Dr Serena Nik-Zainal

CRUK Advanced Clinician Scientist and Former Wellcome Sanger Institute Group Leader


This person is a member of Sanger Institute Alumni.

This page is no longer being updated and is a historical record of Serena Nik-Zainal’s work at the Sanger Institute.

At the Wellcome Sanger Institute, Serena explored patterns of mutations or "signatures" that arise in human cells to understand how DNA damage and DNA repair processes contribute towards aging and cancer.

Serena was a Career Development Fellow (CDF) Group Leader in the Cancer Genome Project and is an Honorary Consultant in Clinical Genetics at Addenbrooke’s Hospital in Cambridge. She pursues biological understanding of the mutational signatures that have been identified in primary human cancers.

Serena qualified in medicine from the University of Cambridge in 2000, trained as a physician and subsequently specialised in Clinical Genetics. She undertook a PhD at the Wellcome Sanger Institute in 2009 with Mike Stratton exploring breast cancer using next-generation sequencing technology.

She demonstrated how detailed downstream analyses of all mutations present in whole-genome sequenced breast cancers could reveal mutation signatures, imprints left by mutagenic processes that have occurred through cancer development. In particular, she identified a novel phenomenon of localised hypermutation termed ‘kataegis’.

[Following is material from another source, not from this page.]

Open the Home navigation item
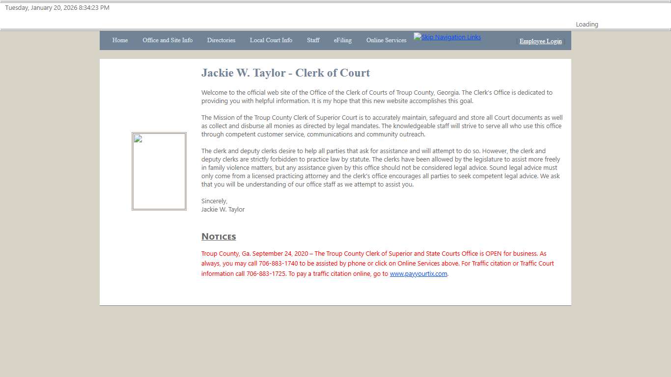 tap(120, 40)
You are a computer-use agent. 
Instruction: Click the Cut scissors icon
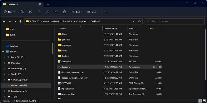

In 2013, Serena was awarded a Wellcome Trust Intermediate Clinical Fellowship to pursue biological understanding of the signatures identified during her research training. She joined the Sanger Institute Faculty team in 2014 and led the Signatures of mutagenesis in somatic cells group.

Serena continued to hunt for mutation signatures in large cancer datasets using computational approaches. She led the analysis of 560 whole genome sequenced breast cancers, the largest cohort of cancer genomes of a single tissue type to date. Serena explores mutation signatures biologically through cell-based model systems. She leads a clinical project, Insignia (www.mutationsignatures.org), recruiting patients with DNA repair/replication defects, aging syndromes and neurodegeneration, and people who have been exposed to environmental/occupational mutagens to gain biological insights into mutational phenomena in these patients.

She is focused on advancing the field of mutational signatures through computational innovations on the analyses of mutational signatures, through more sophisticated cell-based modelling and she works towards accelerating the translation of mutational signatures into the clinical domain.